* WORK TO BE COMPLETED
Copy the lines below exactly, starting at the one with "Select first boot side view thumbnail" and ending at the one with "Image resolution: width=678", and leave out any picture.

(Saved entries)
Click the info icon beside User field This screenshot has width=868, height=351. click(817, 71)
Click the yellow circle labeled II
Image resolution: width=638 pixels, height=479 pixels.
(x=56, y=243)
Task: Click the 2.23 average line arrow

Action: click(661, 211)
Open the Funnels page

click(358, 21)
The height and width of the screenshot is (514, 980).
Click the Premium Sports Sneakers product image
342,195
--
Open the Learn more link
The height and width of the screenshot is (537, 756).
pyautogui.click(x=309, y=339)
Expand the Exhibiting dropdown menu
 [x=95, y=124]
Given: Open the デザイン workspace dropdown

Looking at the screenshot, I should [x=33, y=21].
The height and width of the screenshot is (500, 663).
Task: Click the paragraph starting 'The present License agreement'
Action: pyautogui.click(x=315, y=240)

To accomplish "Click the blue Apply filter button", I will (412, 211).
--
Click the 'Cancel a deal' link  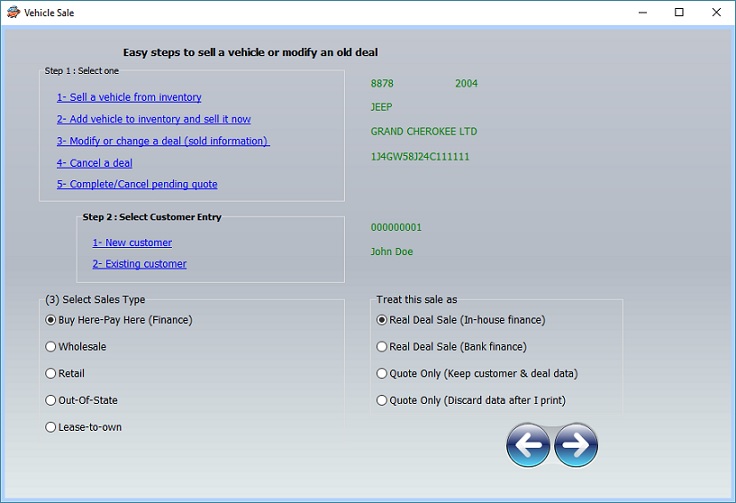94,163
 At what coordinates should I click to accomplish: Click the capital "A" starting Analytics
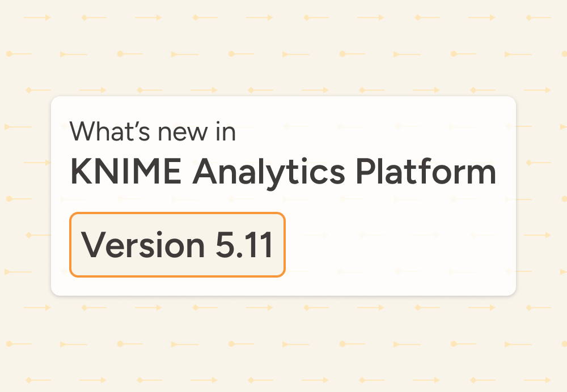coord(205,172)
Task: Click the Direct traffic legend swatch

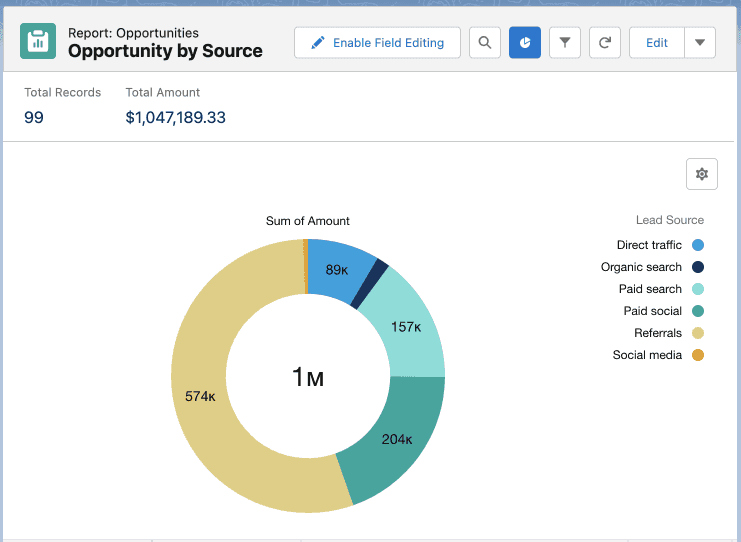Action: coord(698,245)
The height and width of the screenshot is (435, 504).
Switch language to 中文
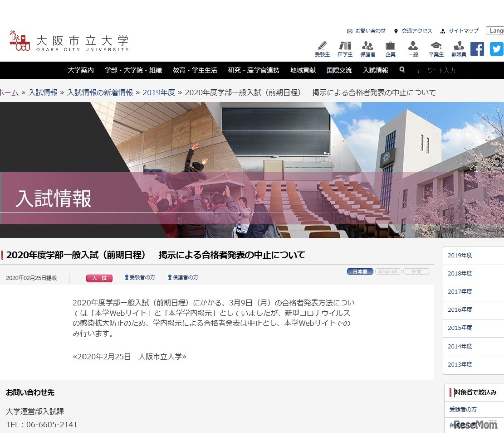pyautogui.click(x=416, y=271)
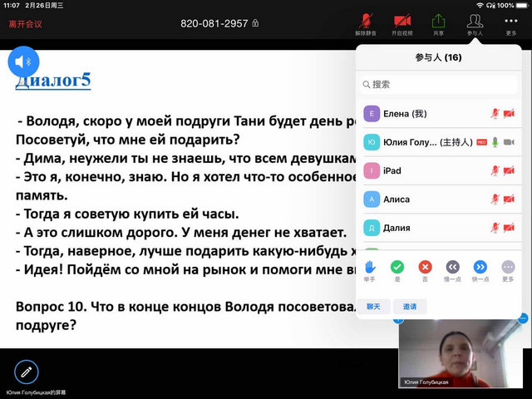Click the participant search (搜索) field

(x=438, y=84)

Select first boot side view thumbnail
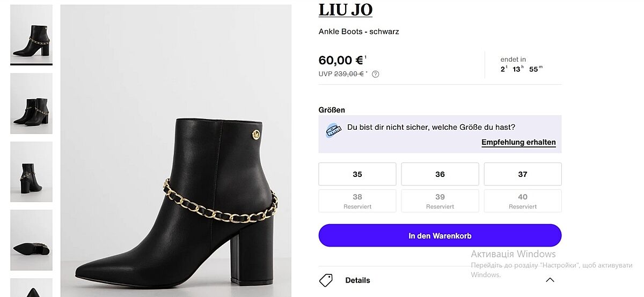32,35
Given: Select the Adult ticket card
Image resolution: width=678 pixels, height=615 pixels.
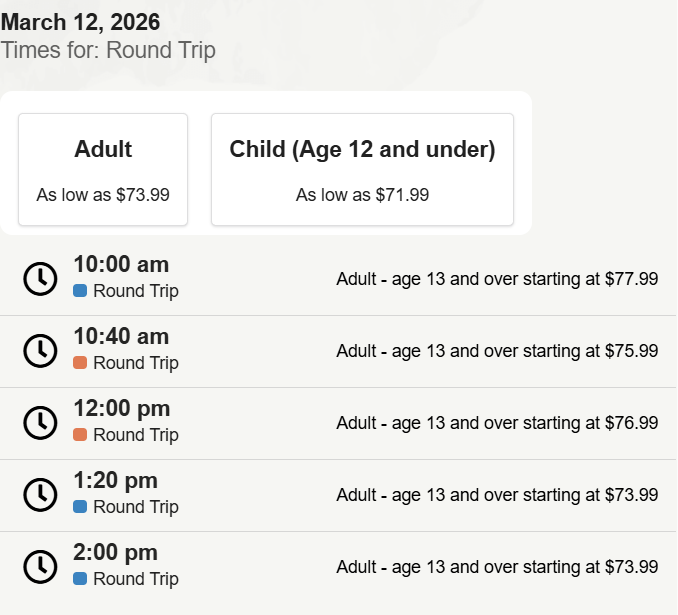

* TASK SOLUTION
Select first boot side view thumbnail
32,35
Given: Select the Adult ticket card
Image resolution: width=678 pixels, height=615 pixels.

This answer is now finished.